The European Commission on Monday said the Netherlands and Britain have taken sufficient steps to curb recent outbreaks of bird flu in poultry farms.
According to officials, the strain is different from the H5N1 virus that is deadly to humans.
However, World Health Organisation said it has killed almost 400 people globally since 2003, while most cases have been recorded in Asia.
According to the country’s Economy Ministry, Dutch authorities detected the H5N8 strain of bird flu at the weekend in a poultry farm near the city of Gouda of The Hague.
The European Commission, which must be notified of such outbreaks, said that all 150,000 egg-laying chickens at the farm have been killed, while the Netherlands has imposed a three-day transport ban on live poultry, eggs and other poultry products.
According to commission spokesman, Enrico Brivio, the European Union’s executive was also informed of an outbreak at a duck farm in the British region of Yorkshire.
He added that all 6,000 ducks were killed and measures were taken to prevent the spread of the outbreak.
“All the protocols were followed, we can only praise the behaviour of the authorities of the two member states,’’ Brivio said.
He said that agricultural experts would likely meet later this week to assess if further measures were necessary, adding that the cause of the outbreak was currently unclear.
“It is very probably that it has come from migratory birds, from wild birds,’’ Brivio said.
Earlier this month, around 31,000 turkeys were slaughtered in north-eastern Germany after bird flu was discovered there.
However, it was found to be related to a H5N8 strain discovered in South Korea.

DATA SHOWN:
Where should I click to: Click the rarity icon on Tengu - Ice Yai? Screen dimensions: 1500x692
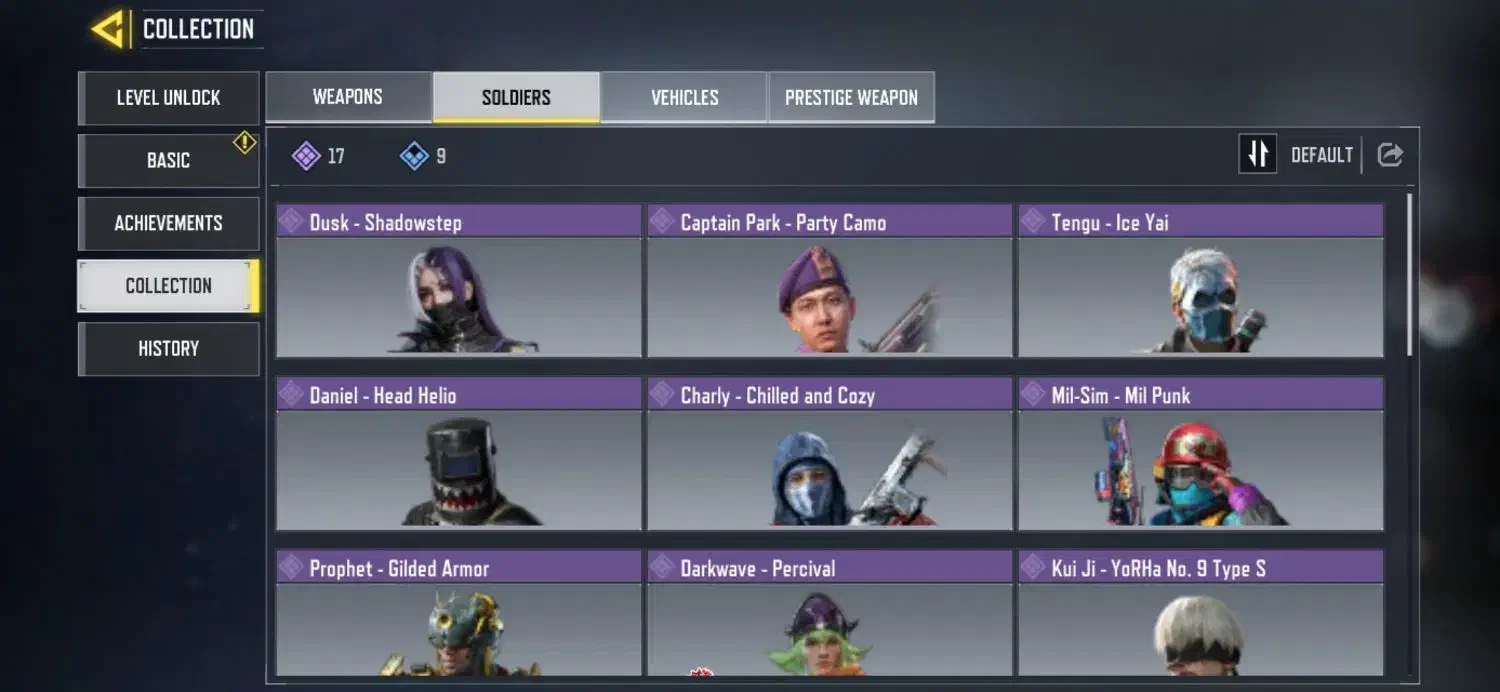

EXERCISES TO COMPLETE:
(a) From the bird flu article, list every kind of poultry reported as killed, with the number the article gives for each.
(b) Reproduce the bird flu article word for word, everything from "The European Commission, which" down to "states,’’ Brivio said.".

OUTPUTS FOR THE TASKS:
(a)
- Egg-laying chickens: 150,000
- Ducks: 6,000
- Turkeys: around 31,000

(b)
The European Commission, which must be notified of such outbreaks, said that all 150,000 egg-laying chickens at the farm have been killed, while the Netherlands has imposed a three-day transport ban on live poultry, eggs and other poultry products.
According to commission spokesman, Enrico Brivio, the European Union’s executive was also informed of an outbreak at a duck farm in the British region of Yorkshire.
He added that all 6,000 ducks were killed and measures were taken to prevent the spread of the outbreak.
“All the protocols were followed, we can only praise the behaviour of the authorities of the two member states,’’ Brivio said.